Lascia perplessi anche l’indicazione in base alla quale gli Uffici: “potranno procedere al recupero del credito d’imposta inesistente anche senza la previa acquisizione del parere tecnico del citato Ministero, laddove dovessero ritenere in base a proprie autonome valutazioni (tenuto conto altresì dei chiarimenti forniti sul tema nei documenti di prassi pubblicati o della assimilazione ad altre fattispecie già esaminate) che nella specifica fattispecie oggetto di controllo non ricorrano le condizioni di ammissibilità delle attività o delle spese al beneficio fiscale”.

Per maggiori informazioni su "Il controllo dei crediti d’imposta per investimenti in R&S", contattaci!

Tale categorica posizione non convince perché in questo modo, i verificatori, pur senza avere specifiche competenze tecniche, sono autorizzati a disconoscere una o più spese in quanto, in base alla loro opinione, manca, ad esempio, il requisito della novità o quello dell’incertezza oppure, secondo loro, le attività svolte dall’impresa sono irrilevanti per l’acquisizione di nuove conoscenze.

Tra l’altro, con specifico riguardo alla gestione delle istanze di interpello aventi ad oggetto esclusivamente la riconducibilità di una determinata attività all’ambito applicativo della disciplina agevolativa, la medesima Circolare adotta un approccio diverso e più rigoroso, in quanto esclude tali istanze dall’area di applicazione dell’interpello, perché l’istruttoria richiederebbe specifiche competenze tecniche non di carattere fiscale che rientrano nell’ambito operativo di altre amministrazioni.
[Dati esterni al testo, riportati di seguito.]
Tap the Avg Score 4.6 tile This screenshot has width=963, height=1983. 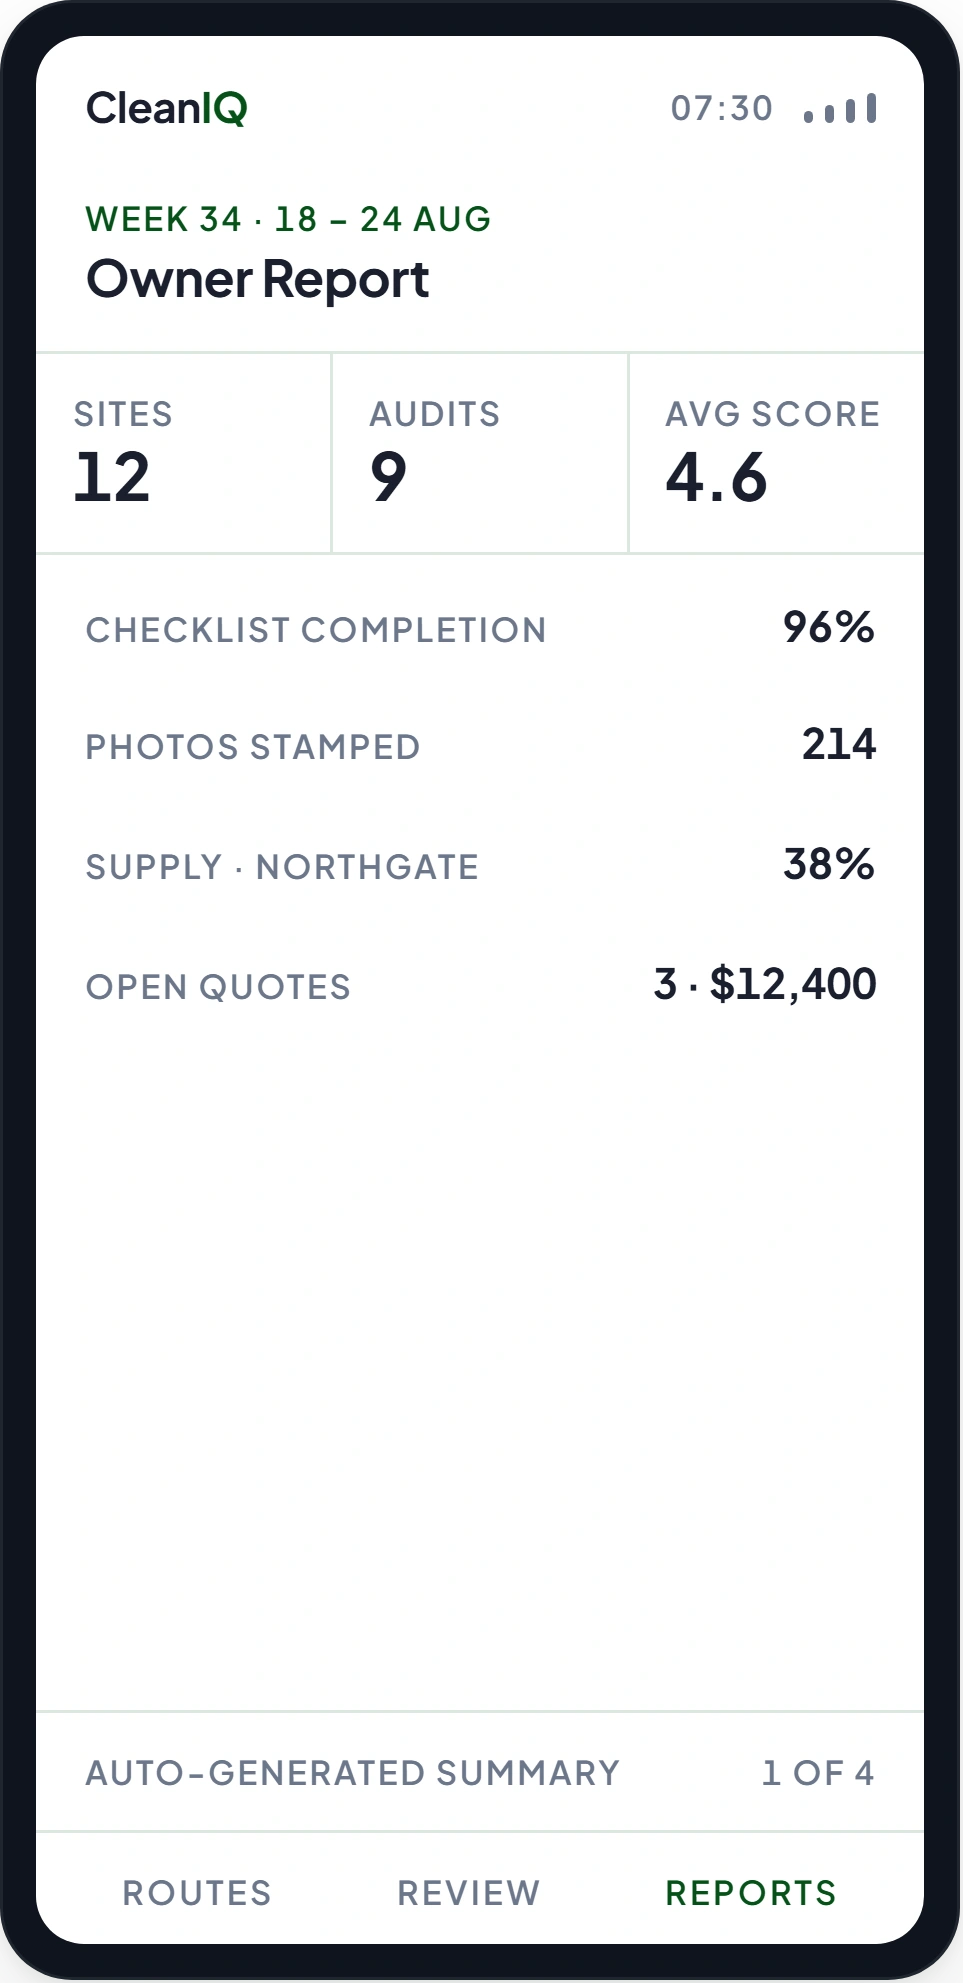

In buona sostanza, in fase di controllo i verificatori possono basarsi su proprie autonome valutazioni, pur non avendo le competenze tecniche necessarie, mentre nella gestione delle istanze di interpello che presuppongono il possesso delle medesime competenze si rimanda ad altre amministrazioni competenti in materia.
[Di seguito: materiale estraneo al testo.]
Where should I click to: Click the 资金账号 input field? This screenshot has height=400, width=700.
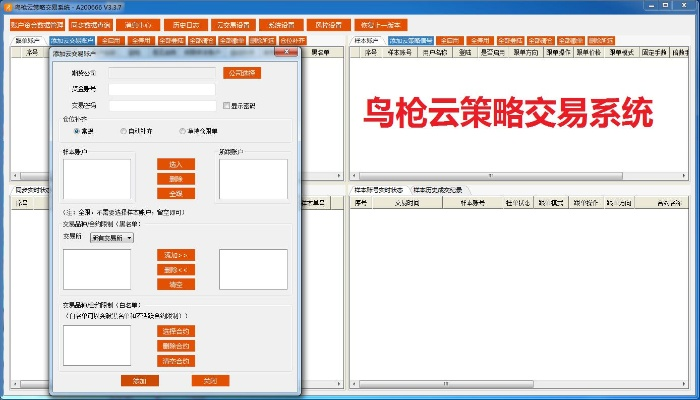point(161,89)
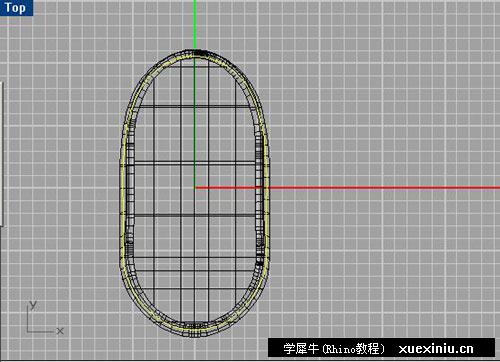The width and height of the screenshot is (500, 362).
Task: Click the world axis icon's y label
Action: tap(33, 305)
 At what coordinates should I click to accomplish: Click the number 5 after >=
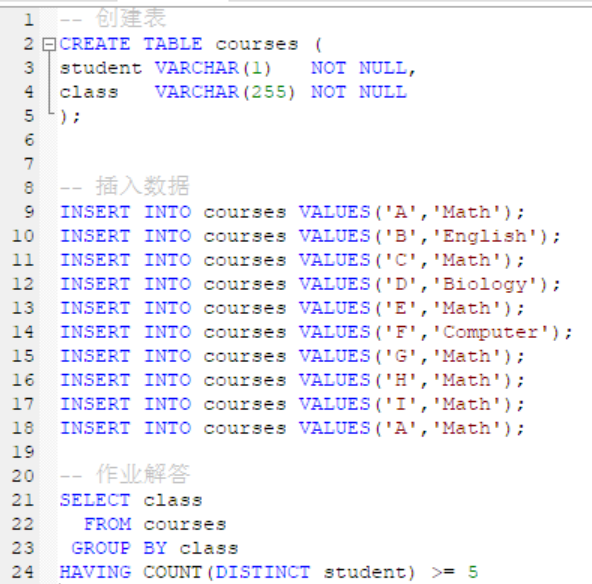click(x=473, y=572)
Fermo restando che gli abusi della norma devono sempre essere fermamente perseguiti, al fine di non inficiare l’efficacia di una misura essenziale per il rafforzamento competitivo del nostro sistema produttivo, recentemente confermata dal Governo nell’ambito del Piano Transizione 4.0 almeno fino al 2022, sarebbe auspicabile introdurre una misura di penalty protection.
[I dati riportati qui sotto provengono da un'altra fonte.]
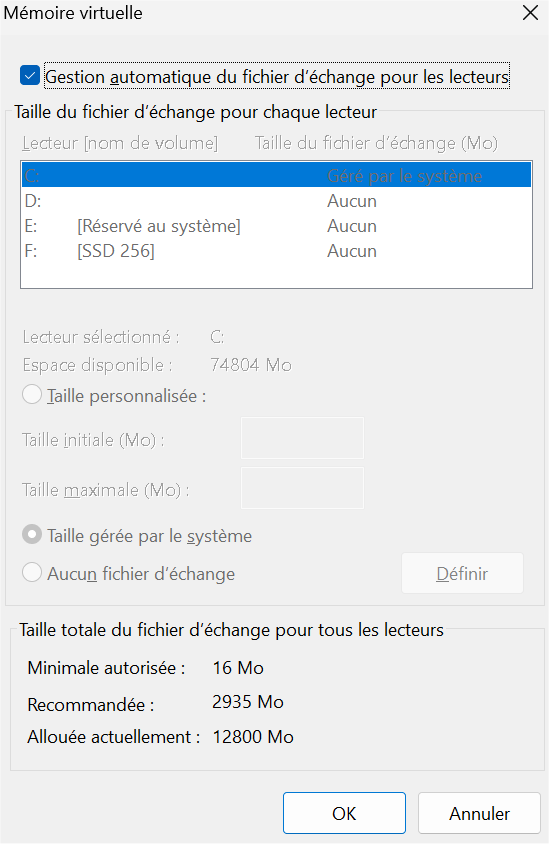Screen dimensions: 549x844
Task: Close the Mémoire virtuelle dialog
Action: point(531,13)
Tale sistema dovrebbe prevedere la disapplicazione delle sanzioni esclusivamente qualora, nel corso di accessi, ispezioni, verifiche o di altra attività istruttoria, l’impresa consegni all'Amministrazione finanziaria l’apposita documentazione prevista dalla disciplina agevolativa ai fini dei controlli.

Si tratterebbe oltretutto di un sistema molto semplice da introdurre, perché sostanzialmente analogo a quello previsto dall’art. 1, comma 6, del d.lgs. n. 471/1997 in tema di c.d. transfer pricing e a quello previsto dall'articolo 4, comma 2, del Decreto-legge n. 34 del 2019 in ambito patent box.